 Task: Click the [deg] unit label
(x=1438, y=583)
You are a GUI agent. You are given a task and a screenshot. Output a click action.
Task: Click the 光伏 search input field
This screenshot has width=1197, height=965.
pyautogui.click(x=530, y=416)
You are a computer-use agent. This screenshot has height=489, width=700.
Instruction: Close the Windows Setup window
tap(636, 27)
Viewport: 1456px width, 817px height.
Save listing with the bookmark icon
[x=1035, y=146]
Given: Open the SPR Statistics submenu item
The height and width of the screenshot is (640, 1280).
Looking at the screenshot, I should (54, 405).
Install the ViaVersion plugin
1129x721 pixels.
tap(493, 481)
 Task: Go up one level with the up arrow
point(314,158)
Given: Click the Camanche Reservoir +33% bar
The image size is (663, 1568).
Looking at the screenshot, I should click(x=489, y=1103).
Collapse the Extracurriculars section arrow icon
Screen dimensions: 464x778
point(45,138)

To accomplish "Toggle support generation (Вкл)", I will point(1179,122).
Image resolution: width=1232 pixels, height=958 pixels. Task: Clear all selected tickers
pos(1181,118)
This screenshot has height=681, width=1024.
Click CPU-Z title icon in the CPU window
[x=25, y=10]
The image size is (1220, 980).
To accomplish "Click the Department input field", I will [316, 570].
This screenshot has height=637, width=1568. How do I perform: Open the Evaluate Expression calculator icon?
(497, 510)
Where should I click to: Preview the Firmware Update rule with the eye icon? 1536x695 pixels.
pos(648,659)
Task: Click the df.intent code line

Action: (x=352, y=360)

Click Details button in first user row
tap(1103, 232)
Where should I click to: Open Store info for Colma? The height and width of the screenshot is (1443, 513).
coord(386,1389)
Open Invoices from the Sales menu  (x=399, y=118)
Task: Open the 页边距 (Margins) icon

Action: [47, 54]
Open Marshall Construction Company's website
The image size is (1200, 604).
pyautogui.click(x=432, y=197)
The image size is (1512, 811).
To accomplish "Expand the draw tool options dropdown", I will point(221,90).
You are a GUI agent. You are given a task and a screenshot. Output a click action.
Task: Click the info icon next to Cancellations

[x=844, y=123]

──────────────────────────────

■ **Your goal**
Copy out all of the material above line for line, without changing anything.

■ **Full answer**
 Task: Click the [deg] unit label
(x=1438, y=583)
You are a GUI agent. You are given a task and a screenshot. Output a click action.
Task: Click the 光伏 search input field
This screenshot has width=1197, height=965.
pyautogui.click(x=530, y=416)
You are a computer-use agent. This screenshot has height=489, width=700.
Instruction: Close the Windows Setup window
tap(636, 27)
Viewport: 1456px width, 817px height.
Save listing with the bookmark icon
[x=1035, y=146]
Given: Open the SPR Statistics submenu item
The height and width of the screenshot is (640, 1280).
Looking at the screenshot, I should (54, 405).
Install the ViaVersion plugin
1129x721 pixels.
tap(493, 481)
 Task: Go up one level with the up arrow
point(314,158)
Given: Click the Camanche Reservoir +33% bar
The image size is (663, 1568).
Looking at the screenshot, I should click(x=489, y=1103).
Collapse the Extracurriculars section arrow icon
Screen dimensions: 464x778
point(45,138)

To accomplish "Toggle support generation (Вкл)", I will point(1179,122).
Image resolution: width=1232 pixels, height=958 pixels. Task: Clear all selected tickers
pos(1181,118)
This screenshot has height=681, width=1024.
Click CPU-Z title icon in the CPU window
[x=25, y=10]
The image size is (1220, 980).
To accomplish "Click the Department input field", I will [316, 570].
This screenshot has height=637, width=1568. How do I perform: Open the Evaluate Expression calculator icon?
(497, 510)
Where should I click to: Preview the Firmware Update rule with the eye icon? 1536x695 pixels.
pos(648,659)
Task: Click the df.intent code line

Action: (x=352, y=360)

Click Details button in first user row
tap(1103, 232)
Where should I click to: Open Store info for Colma? The height and width of the screenshot is (1443, 513).
coord(386,1389)
Open Invoices from the Sales menu  (x=399, y=118)
Task: Open the 页边距 (Margins) icon

Action: [47, 54]
Open Marshall Construction Company's website
The image size is (1200, 604).
pyautogui.click(x=432, y=197)
The image size is (1512, 811).
To accomplish "Expand the draw tool options dropdown", I will point(221,90).
You are a GUI agent. You are given a task and a screenshot. Output a click action.
Task: Click the info icon next to Cancellations

[x=844, y=123]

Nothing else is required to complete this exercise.